Tel Aviv recorded a sustained maximum of 38 degrees Celsius across seven consecutive days in late June, straining the city's emergency health infrastructure and sending residents flooding into air-conditioned municipal facilities. France alone logged more than 2,000 excess deaths during its peak heatwave period this summer. Tel Aviv, so far, has reported three heat-related fatalities — a figure city health officials attribute partly to early intervention protocols that Paris and Rome took years longer to adopt.
The comparison matters now because the July heat is not finished. The Israel Meteorological Service has forecast temperatures in the greater Tel Aviv district remaining above 35 degrees through at least July 12, with humidity levels on the seafront pushing the heat index past 42 degrees on several afternoons. Municipal governments globally are being graded in real time on how well they built resilience before the crisis, not during it.
What Tel Aviv Built — and What It Missed
The Tel Aviv-Yafo Municipality activated 43 designated cooling stations across the city on June 24, the first day temperatures breached the 36-degree threshold. Sites include the Cinematheque Tel Aviv on Sprinzak Street in Neve Tzedek, several branches of the Beit Ha'Am community centre network, and the renovated Levinsky Park pavilion in the Florentin neighbourhood, which was specifically retrofitted last year with industrial fans and chilled water dispensers under a 4.2 million shekel municipal climate resilience budget line approved in November 2025.
Madrid deployed a comparable system of 67 cooling points during its July 2025 heatwave, and the Spanish capital's mandatory shade-structure ordinance for bus stops — covering 1,800 stops by the end of 2025 — is something Tel Aviv has only partially replicated. The city's Dan Bus Company operates roughly 900 stops within city limits; fewer than 300 currently have adequate shade coverage, according to figures from the Tel Aviv Environmental Services Department published in March 2026. That gap is visible in real time on Rothschild Boulevard and Ibn Gabirol Street, where workers and commuters stand exposed at midday.
Barcelona, another Mediterranean coastal city of comparable density and tourist footfall, rolled out its Superblock program across 21 city blocks since 2020, reducing surface temperatures by as much as 2.5 degrees Celsius in those zones through traffic calming and expanded tree canopy. Tel Aviv's own Superblock pilot, centred on a seven-block section of the Lev Ha'Ir neighbourhood near Dizengoff Square, launched in January 2026 and is still in its data-collection phase. The Environmental Protection Ministry has pledged 12 million shekels toward expansion if the pilot meets its benchmarks by September.
Who Is Falling Through the Gaps
The city's performance diverges sharply by neighbourhood. In the affluent northern districts around Ramat Aviv Gimel and the university corridor, residents largely have private air conditioning and access to shaded green space in Park HaYarkon, which stretches 3.8 kilometres along the river. In south Tel Aviv — Shapira, Neve Sha'anan, and Hatikva — the picture is different. Rental apartments in older walk-up buildings frequently lack adequate insulation, and the density of migrant worker communities in those districts creates concentrations of vulnerability that cooling station maps do not fully address.

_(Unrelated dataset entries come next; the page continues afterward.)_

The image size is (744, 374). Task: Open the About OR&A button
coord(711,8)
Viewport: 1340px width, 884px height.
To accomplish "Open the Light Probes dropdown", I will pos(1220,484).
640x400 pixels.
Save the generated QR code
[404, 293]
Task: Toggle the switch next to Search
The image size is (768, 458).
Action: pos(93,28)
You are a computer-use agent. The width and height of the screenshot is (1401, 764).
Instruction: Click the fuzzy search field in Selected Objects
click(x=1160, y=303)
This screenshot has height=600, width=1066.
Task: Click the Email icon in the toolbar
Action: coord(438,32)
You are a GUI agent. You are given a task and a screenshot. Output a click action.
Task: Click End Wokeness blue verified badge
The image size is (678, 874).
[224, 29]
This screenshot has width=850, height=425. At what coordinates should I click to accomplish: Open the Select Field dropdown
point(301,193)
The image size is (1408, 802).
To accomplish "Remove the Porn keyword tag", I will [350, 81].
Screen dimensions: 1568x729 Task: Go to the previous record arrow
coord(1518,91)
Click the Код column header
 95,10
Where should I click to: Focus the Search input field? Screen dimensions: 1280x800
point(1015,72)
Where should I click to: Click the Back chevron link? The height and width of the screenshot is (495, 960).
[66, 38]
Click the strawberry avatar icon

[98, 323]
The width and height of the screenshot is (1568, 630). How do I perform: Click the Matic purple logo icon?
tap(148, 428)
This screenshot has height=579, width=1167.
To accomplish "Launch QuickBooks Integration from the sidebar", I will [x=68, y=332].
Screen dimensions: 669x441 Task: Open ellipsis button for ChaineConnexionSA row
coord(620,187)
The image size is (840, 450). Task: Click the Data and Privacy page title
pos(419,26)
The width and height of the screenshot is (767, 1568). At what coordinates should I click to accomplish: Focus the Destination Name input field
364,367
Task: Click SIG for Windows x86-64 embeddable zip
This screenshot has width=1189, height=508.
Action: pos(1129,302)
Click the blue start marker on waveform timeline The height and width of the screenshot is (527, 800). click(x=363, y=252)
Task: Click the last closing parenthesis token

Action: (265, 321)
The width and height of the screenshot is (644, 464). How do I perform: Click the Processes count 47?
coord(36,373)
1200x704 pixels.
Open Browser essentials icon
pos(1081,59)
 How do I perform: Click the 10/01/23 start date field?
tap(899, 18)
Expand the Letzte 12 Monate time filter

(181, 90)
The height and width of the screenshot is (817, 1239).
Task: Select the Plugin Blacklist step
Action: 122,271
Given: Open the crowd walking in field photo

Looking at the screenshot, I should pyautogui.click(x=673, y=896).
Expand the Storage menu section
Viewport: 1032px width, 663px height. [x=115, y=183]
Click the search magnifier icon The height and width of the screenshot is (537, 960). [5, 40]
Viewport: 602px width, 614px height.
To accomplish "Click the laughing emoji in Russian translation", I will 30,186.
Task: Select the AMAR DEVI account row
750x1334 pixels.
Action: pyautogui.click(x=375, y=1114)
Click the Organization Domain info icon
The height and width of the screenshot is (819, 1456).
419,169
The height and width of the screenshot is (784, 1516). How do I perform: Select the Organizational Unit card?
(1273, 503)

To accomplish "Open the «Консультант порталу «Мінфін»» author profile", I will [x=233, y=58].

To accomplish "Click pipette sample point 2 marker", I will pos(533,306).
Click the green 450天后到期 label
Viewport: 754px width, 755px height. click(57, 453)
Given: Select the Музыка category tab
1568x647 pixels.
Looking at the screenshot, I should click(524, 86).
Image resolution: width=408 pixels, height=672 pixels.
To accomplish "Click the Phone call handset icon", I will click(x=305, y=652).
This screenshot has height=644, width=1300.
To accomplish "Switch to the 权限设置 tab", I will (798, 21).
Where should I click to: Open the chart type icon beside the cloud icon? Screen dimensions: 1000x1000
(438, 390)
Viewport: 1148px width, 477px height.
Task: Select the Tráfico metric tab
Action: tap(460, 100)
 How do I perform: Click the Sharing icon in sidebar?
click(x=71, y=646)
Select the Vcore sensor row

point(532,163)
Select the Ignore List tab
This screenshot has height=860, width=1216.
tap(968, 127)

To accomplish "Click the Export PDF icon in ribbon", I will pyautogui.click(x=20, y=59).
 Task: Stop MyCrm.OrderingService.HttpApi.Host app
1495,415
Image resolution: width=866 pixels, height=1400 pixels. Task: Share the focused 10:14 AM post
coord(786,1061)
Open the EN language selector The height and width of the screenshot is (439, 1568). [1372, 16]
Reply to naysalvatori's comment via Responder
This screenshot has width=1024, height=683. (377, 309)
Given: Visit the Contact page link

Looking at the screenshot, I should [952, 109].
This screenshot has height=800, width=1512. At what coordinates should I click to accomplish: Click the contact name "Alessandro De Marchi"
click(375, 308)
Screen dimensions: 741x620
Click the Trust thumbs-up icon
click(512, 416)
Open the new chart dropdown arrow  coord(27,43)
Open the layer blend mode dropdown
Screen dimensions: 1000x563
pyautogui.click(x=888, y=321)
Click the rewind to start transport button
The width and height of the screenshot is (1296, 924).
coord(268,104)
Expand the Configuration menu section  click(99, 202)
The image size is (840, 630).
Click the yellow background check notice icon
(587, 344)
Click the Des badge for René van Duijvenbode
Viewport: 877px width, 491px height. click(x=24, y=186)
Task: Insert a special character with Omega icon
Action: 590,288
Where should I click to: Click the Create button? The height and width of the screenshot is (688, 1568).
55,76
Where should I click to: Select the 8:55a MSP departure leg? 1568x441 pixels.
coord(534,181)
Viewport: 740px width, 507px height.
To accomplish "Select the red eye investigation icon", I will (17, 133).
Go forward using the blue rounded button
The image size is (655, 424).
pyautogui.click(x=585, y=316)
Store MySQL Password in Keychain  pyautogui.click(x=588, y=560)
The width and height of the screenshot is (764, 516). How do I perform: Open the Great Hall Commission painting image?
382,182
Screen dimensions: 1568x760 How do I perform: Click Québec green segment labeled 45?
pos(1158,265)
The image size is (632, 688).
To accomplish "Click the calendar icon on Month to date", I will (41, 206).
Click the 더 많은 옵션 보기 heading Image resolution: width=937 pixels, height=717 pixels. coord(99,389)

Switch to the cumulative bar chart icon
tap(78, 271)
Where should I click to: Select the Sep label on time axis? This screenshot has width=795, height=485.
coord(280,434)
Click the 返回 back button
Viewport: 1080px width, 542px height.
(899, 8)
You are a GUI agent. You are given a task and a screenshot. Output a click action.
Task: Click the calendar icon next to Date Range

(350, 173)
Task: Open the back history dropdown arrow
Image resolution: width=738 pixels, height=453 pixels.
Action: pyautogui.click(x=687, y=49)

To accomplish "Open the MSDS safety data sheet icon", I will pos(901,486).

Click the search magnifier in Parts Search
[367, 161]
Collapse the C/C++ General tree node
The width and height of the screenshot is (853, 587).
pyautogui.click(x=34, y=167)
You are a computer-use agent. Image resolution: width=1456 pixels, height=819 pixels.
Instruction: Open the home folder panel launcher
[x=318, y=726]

Lisbon faced the same criticism after its 2022 heatwave response concentrated resources in tourist-facing central areas while outer parishes with older housing stock saw the worst mortality numbers. Tel Aviv appears to be replicating that pattern, at least partially.
Residents in affected southern neighbourhoods can locate the nearest cooling station using the Tel Aviv municipal app, updated as of July 1 to include real-time capacity information. The Municipality has also extended operating hours at Levinsky Park and the HaShalom Road community centre to midnight on days when overnight temperatures remain above 28 degrees. The Egged and Dan intercity lines are offering free transfers to cooling facilities for holders of Rav-Kav public transit cards on days when a municipal heat emergency is declared — a policy borrowed directly from Athens, which introduced it in 2024.